**TEXT EXCERPT:**
_ _ _ _
On September 14, 2001, three days after the 9/11 terrorist attacks, Americans observed a National Day of Prayer. President George W. Bush’s proclamation establishing the day cites Matthew 5:4, “Blessed are those who mourn, for they shall be comforted.” I remember the comforting effect of a nation gathering to grieve, as vigils and prayer services were held from the National Cathedral to the one I attended at my home parish in suburban Detroit. At the same time, because I was freshly graduated from college and exploring a call to ordained ministry, I was deeply curious about what faith leaders would say at such a horrible moment. I thought there would be healing words of sympathy for the victims and their families—and there were. I thought there would be reassurances of God’s presence in our times of need—and there were those too.

I also thought there would be a strong message that this was our time as people of faith to put our values to the test and to be advocates for peace—but there were not.

A few verses deeper into Matthew 5, Jesus says, “love your enemies and pray for those who persecute you.” This is one of the most difficult of spiritual teachings, and yet 17 years after the tragedy of 9/11, it is time to ask: Would we be better off today had we sought to love our enemies and not destroy them?

Loving one’s enemies is not the same as excusing their actions. The attacks on 9/11 were a terrible sin, and almost two decades later, Americans must give thanks to the smart and brave people who strive every day to keep us safe from similar tragedies.

But in spite of trillions of dollars spent and the massive mobilization of the US government, we have yet to see ultimate victory in the “war on terror”—and it should now be clear that we never will. This war on a concept, rather than a traditional adversary, was launched on the premise that the defeat of external enemies would be both retributive justice and prevention of future threats. Yet the most measurable results of this many-fronted war are some 8,000 American military casualties, the rise of ISIS and a monstrous Syrian regime, and continuing instability in Baghdad and Kabul. This has always been a war that could only yield suffering without the hope of victory, waged at the cost of, among other things, almost 200,000 civilians who could hardly be called enemies.
_ _ _ _
**SUPPLIED DATA:**
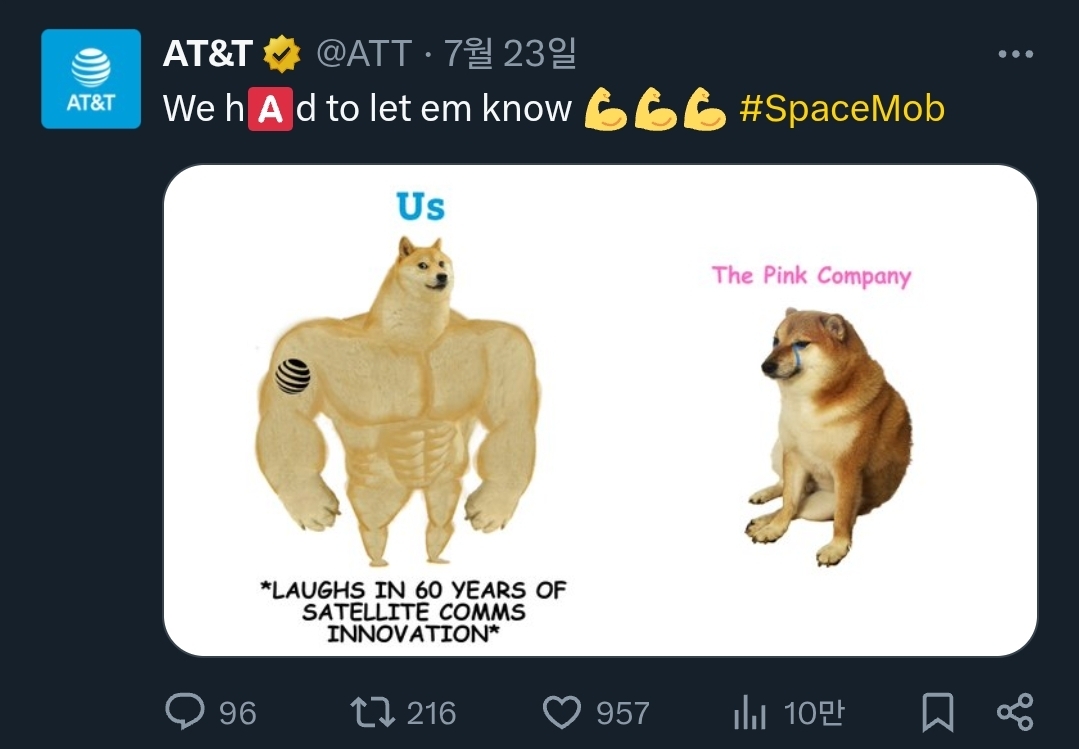Image resolution: width=1079 pixels, height=749 pixels.
Task: Click the buff Doge in the meme
Action: tap(400, 400)
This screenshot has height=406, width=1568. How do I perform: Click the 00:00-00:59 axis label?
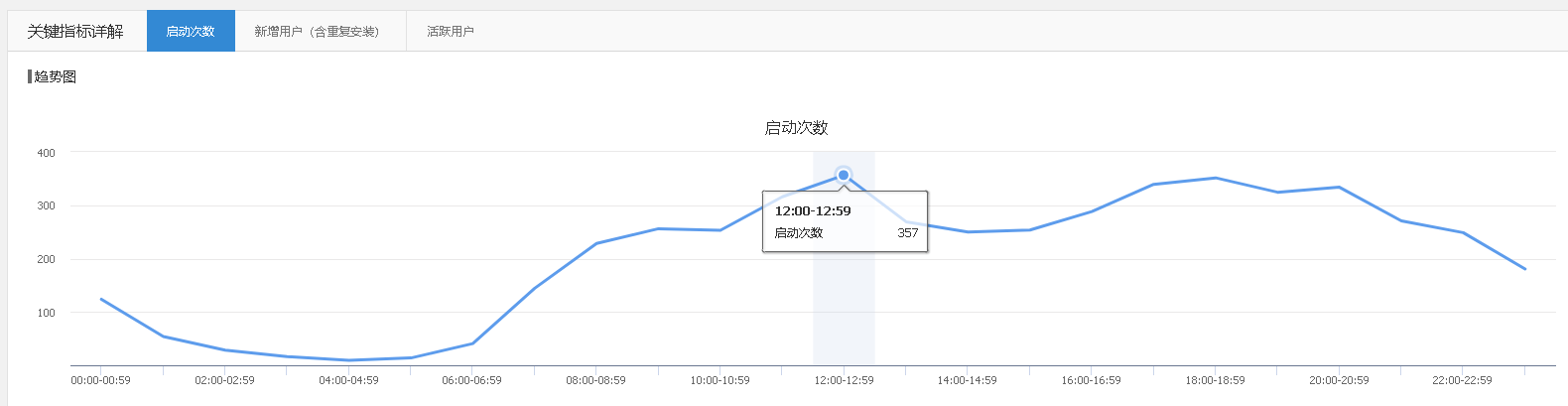click(x=100, y=380)
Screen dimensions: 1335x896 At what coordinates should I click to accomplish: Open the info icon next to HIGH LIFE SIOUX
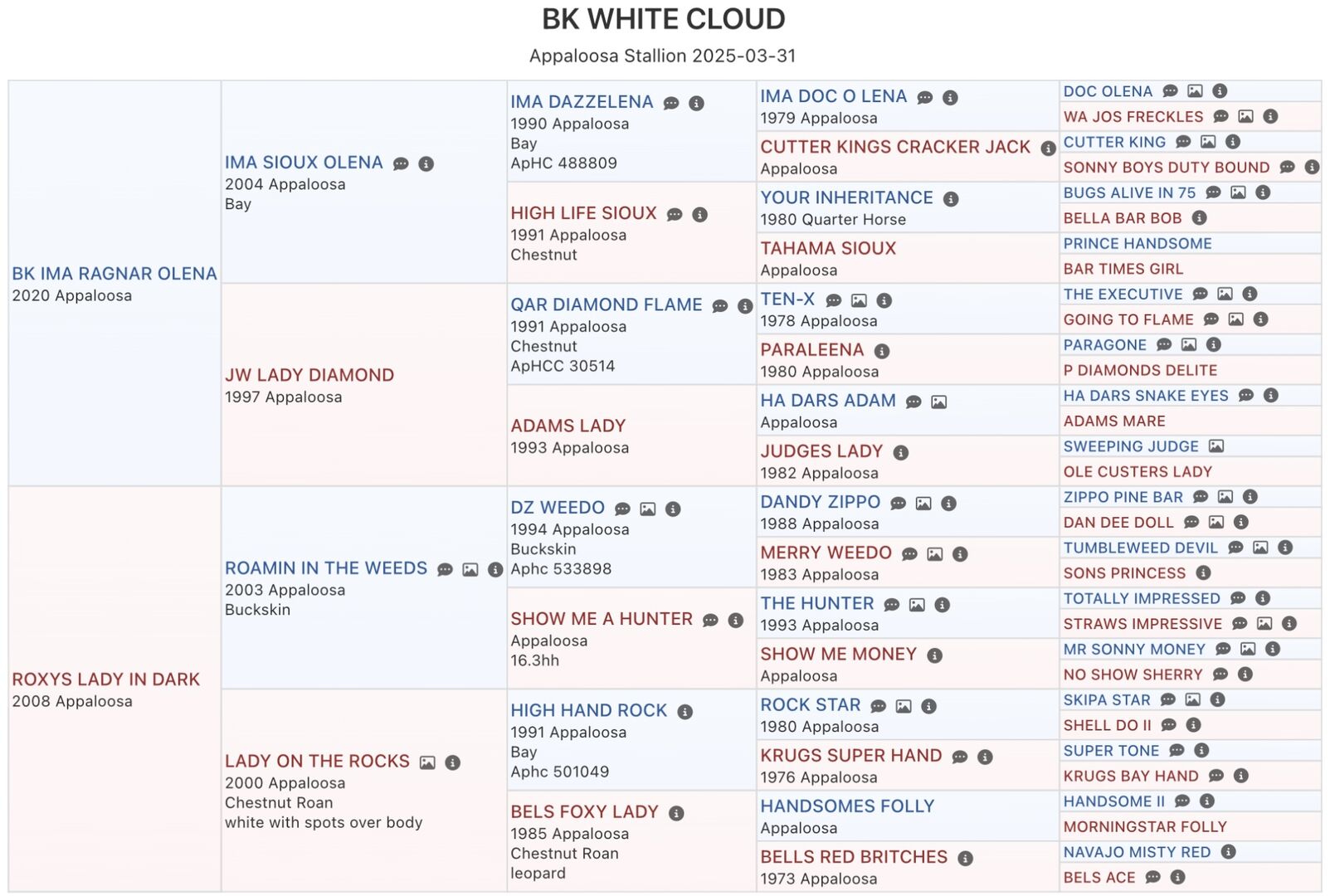pos(700,215)

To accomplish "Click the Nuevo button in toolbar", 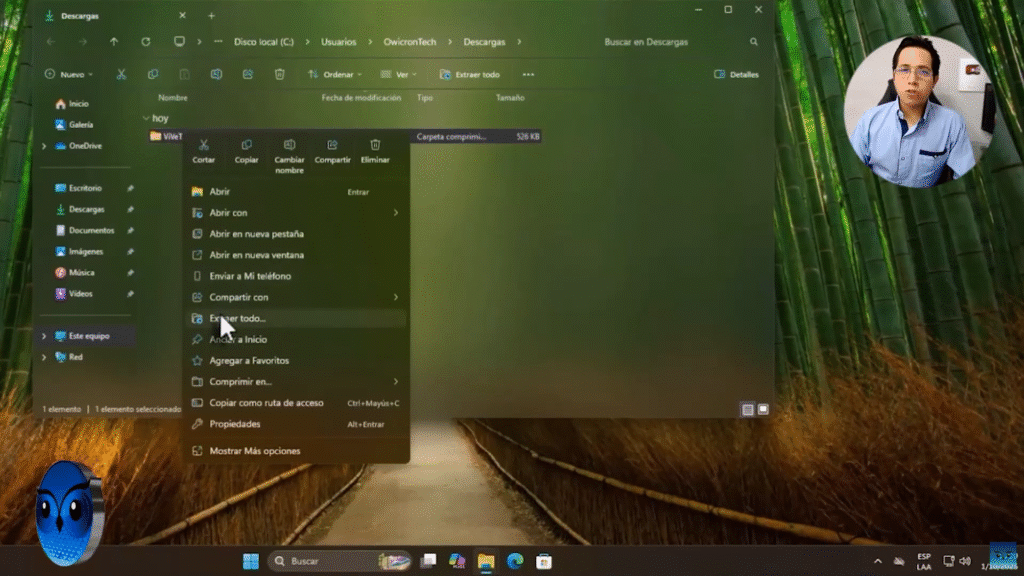I will coord(69,74).
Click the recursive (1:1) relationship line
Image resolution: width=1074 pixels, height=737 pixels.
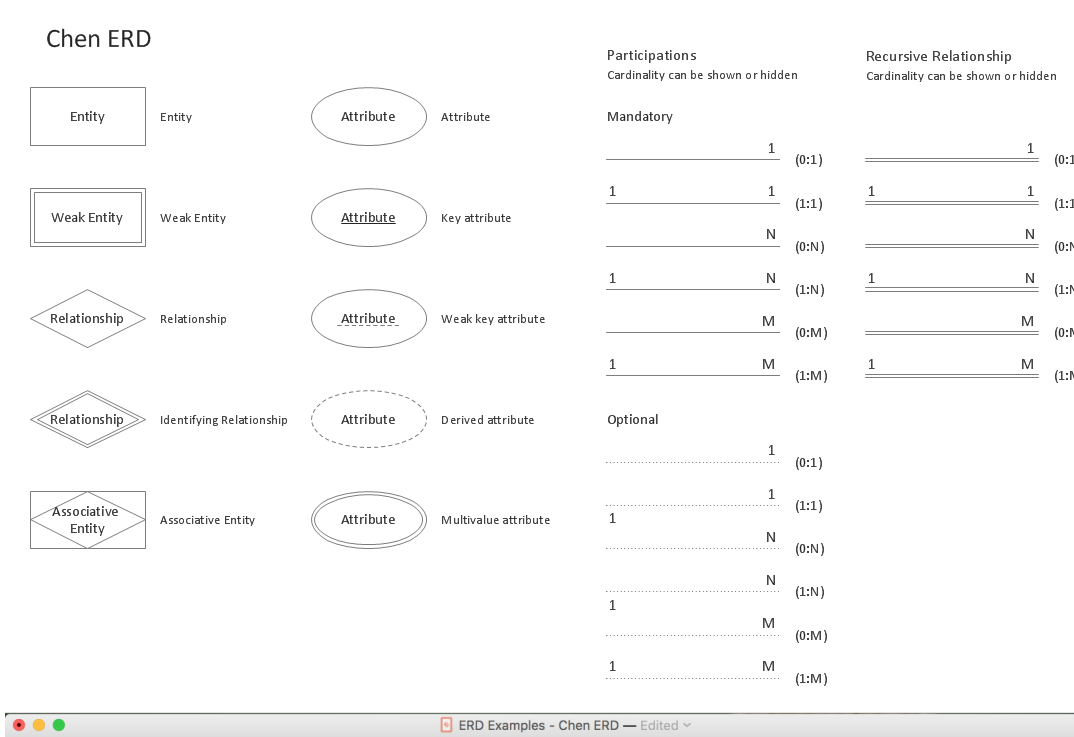coord(950,201)
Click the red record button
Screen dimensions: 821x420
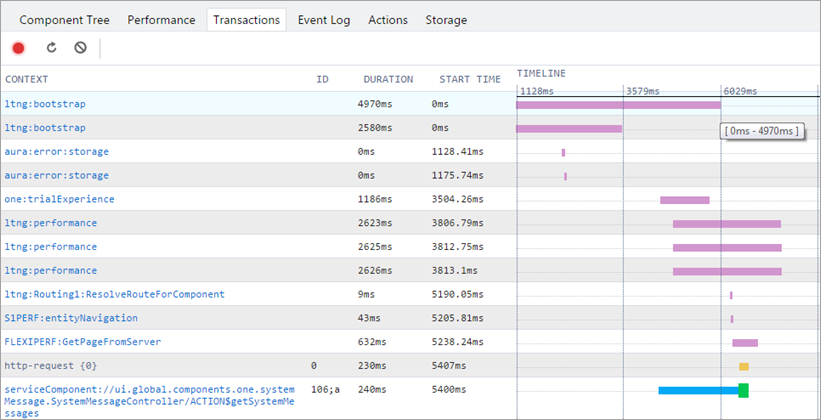tap(19, 48)
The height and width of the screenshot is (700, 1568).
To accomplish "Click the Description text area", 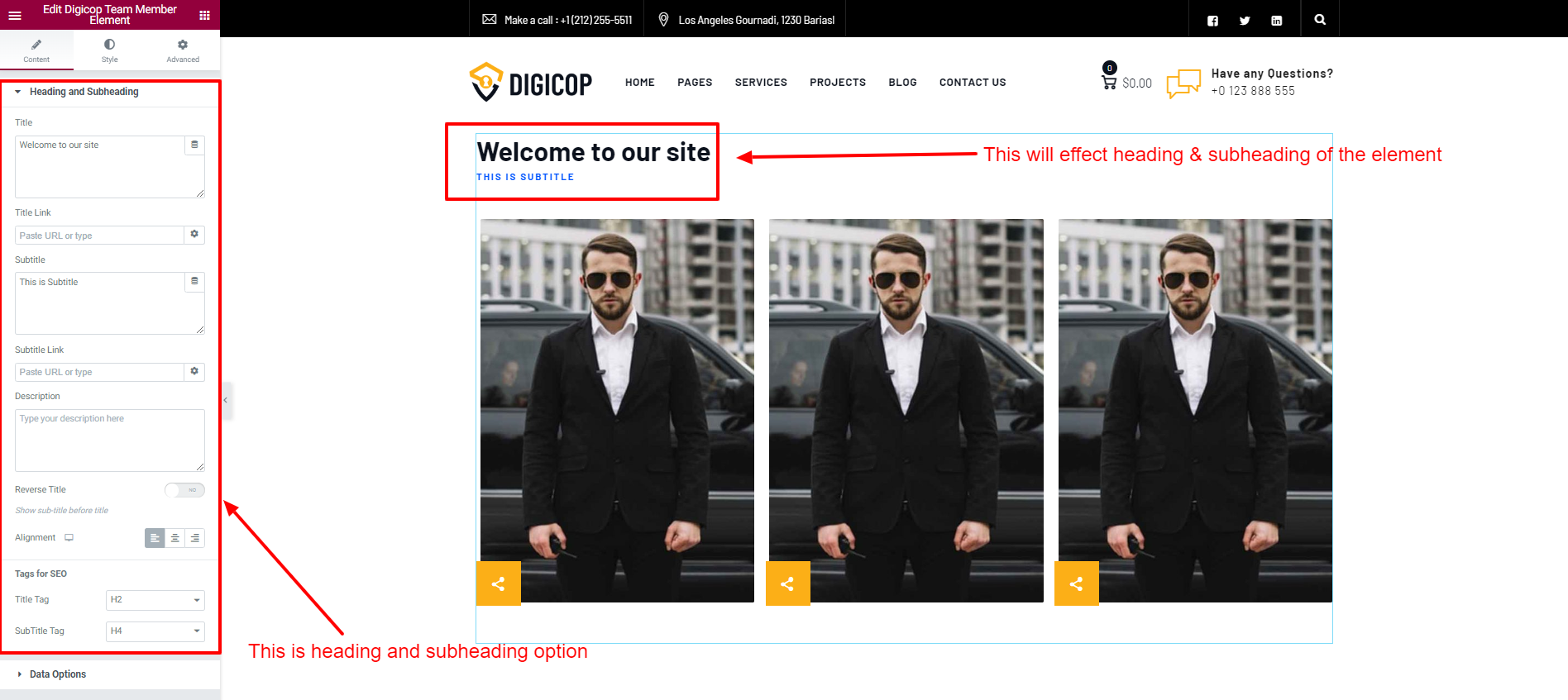I will (x=109, y=440).
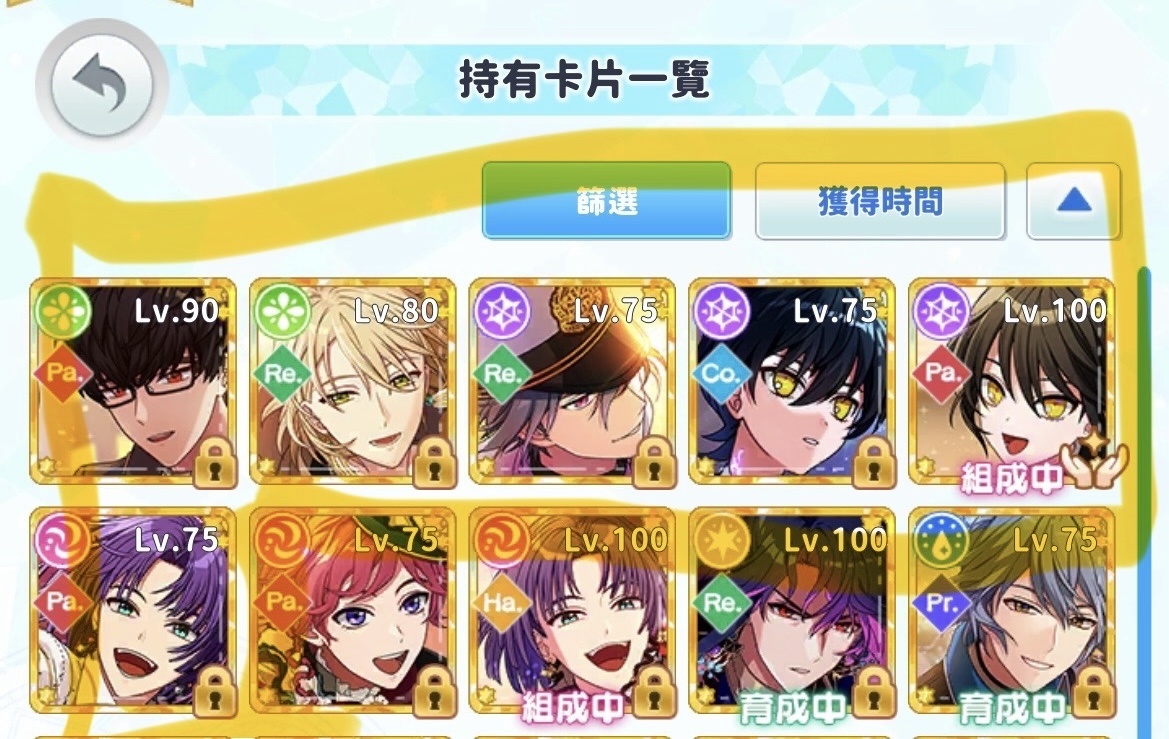
Task: Tap the back arrow button
Action: (x=101, y=83)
_ _ _ _
**REQUIREMENT 1:** In the essay on 9/11 and loving one's enemies, which Bible verse does President Bush's proclamation for the National Day of Prayer cite?
**REQUIREMENT 2:** Pick up the essay on 9/11 and loving one's enemies after its last paragraph and keep writing.
The rows come from a different source than the essay.

**YOUR RESPONSE 1:** Matthew 5:4, "Blessed are those who mourn, for they shall be comforted."

**YOUR RESPONSE 2:**
The unrelenting mentality of entrenched conflict against a permanent enemy has also infected American domestic life and is at least in part responsible for the bitter political and cultural divide in Western society today. Over time, the thirst for retribution that took hold after 9/11 has entrenched itself within American society to the point that we are convinced of the presence of enemies within. As a candidate, President Trump ran on a platform of curbing foreign military intervention while leading chants of “lock her up” against his opponent. Roughly half of Americans who identify as Republicans or Democrats say they are “afraid” of the opposite party. The Michigan neighborhood where I attended the vigil service after 9/11 is today blanketed in menacing signs emblazoned with a military helicopter, the campaign graphic identity for Republican senate candidate John James.

There is also an eerie global correlation between a country’s willingness to embrace violence against the “enemy” post-9/11 and the impact on its domestic life. In 2003, the Bush administration attempted to assemble a “coalition of the willing” to fight alongside the United States in Iraq. Today, most of the major trans-Atlantic powers that joined the war (the UK, Italy, Poland, Hungary, Turkey) are, like the United States, governed by an isolationist party or a coalition skeptical of immigration, globalism, and/or minorities. By contrast, the major powers that opted out (Canada, France, Germany) have governments that are struggling to maintain a world order based on multilateralism and pluralism.

If we are still suffering from an unwise response to 9/11, how do we right the ethical wrongs of the past? The answer is not simple and will require hard work—but nothing more difficult or painful than the heart-rending loss of life and human suffering that has masqueraded as a solution for the past 17 years. We have become entitled in this century to demand neat solutions to deep problems, slogans and sound bites that soothe and seduce. What will be necessary instead is what the ancient Greeks called “metanoia,” or a full conversion of the heart. The root forces driving the current crisis in our national life are moral and spiritual ones; it is only moral and spiritual remedies that will quell them. We must be converted to a real and true love of all people, beginning with those who are most difficult to love.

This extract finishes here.